Print the data below from the line containing "The height and width of the screenshot is (484, 1024)." up to and including the line containing "Looking at the screenshot, I should 496,839.", reproducing each line verbatim.

----- Source data

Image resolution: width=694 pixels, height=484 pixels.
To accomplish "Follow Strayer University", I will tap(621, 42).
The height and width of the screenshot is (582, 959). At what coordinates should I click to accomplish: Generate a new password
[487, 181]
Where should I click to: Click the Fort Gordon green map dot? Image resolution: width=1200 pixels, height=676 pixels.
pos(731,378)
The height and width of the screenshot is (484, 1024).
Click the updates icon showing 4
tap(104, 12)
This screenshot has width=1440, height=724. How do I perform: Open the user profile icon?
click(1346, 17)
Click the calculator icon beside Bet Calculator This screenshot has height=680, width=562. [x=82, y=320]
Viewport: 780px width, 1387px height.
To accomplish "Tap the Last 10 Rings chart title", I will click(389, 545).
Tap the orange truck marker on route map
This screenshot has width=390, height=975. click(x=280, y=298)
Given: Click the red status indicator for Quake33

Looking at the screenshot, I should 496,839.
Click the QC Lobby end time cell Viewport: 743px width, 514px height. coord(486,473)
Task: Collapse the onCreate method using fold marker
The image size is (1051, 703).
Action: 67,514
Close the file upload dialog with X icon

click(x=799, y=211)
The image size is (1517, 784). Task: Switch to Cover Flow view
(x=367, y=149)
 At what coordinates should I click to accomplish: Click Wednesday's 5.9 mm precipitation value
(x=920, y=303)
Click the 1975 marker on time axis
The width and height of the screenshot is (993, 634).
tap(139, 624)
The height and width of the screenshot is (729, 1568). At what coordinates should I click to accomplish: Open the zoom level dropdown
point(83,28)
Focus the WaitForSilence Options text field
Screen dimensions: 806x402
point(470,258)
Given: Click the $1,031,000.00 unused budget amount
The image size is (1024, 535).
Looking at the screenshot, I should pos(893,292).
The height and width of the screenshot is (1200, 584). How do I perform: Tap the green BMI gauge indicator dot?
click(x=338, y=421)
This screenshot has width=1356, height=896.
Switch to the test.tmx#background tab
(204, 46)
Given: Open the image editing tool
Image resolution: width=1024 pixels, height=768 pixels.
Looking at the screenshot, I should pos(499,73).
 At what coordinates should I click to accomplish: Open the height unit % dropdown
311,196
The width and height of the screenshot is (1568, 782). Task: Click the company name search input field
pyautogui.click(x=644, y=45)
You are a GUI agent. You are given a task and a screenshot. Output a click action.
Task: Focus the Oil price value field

----------

Result>
The height and width of the screenshot is (484, 1024).
Click the updates icon showing 4
tap(104, 12)
This screenshot has width=1440, height=724. How do I perform: Open the user profile icon?
click(1346, 17)
Click the calculator icon beside Bet Calculator This screenshot has height=680, width=562. [x=82, y=320]
Viewport: 780px width, 1387px height.
To accomplish "Tap the Last 10 Rings chart title", I will click(389, 545).
Tap the orange truck marker on route map
This screenshot has width=390, height=975. click(x=280, y=298)
Given: Click the red status indicator for Quake33

Looking at the screenshot, I should 496,839.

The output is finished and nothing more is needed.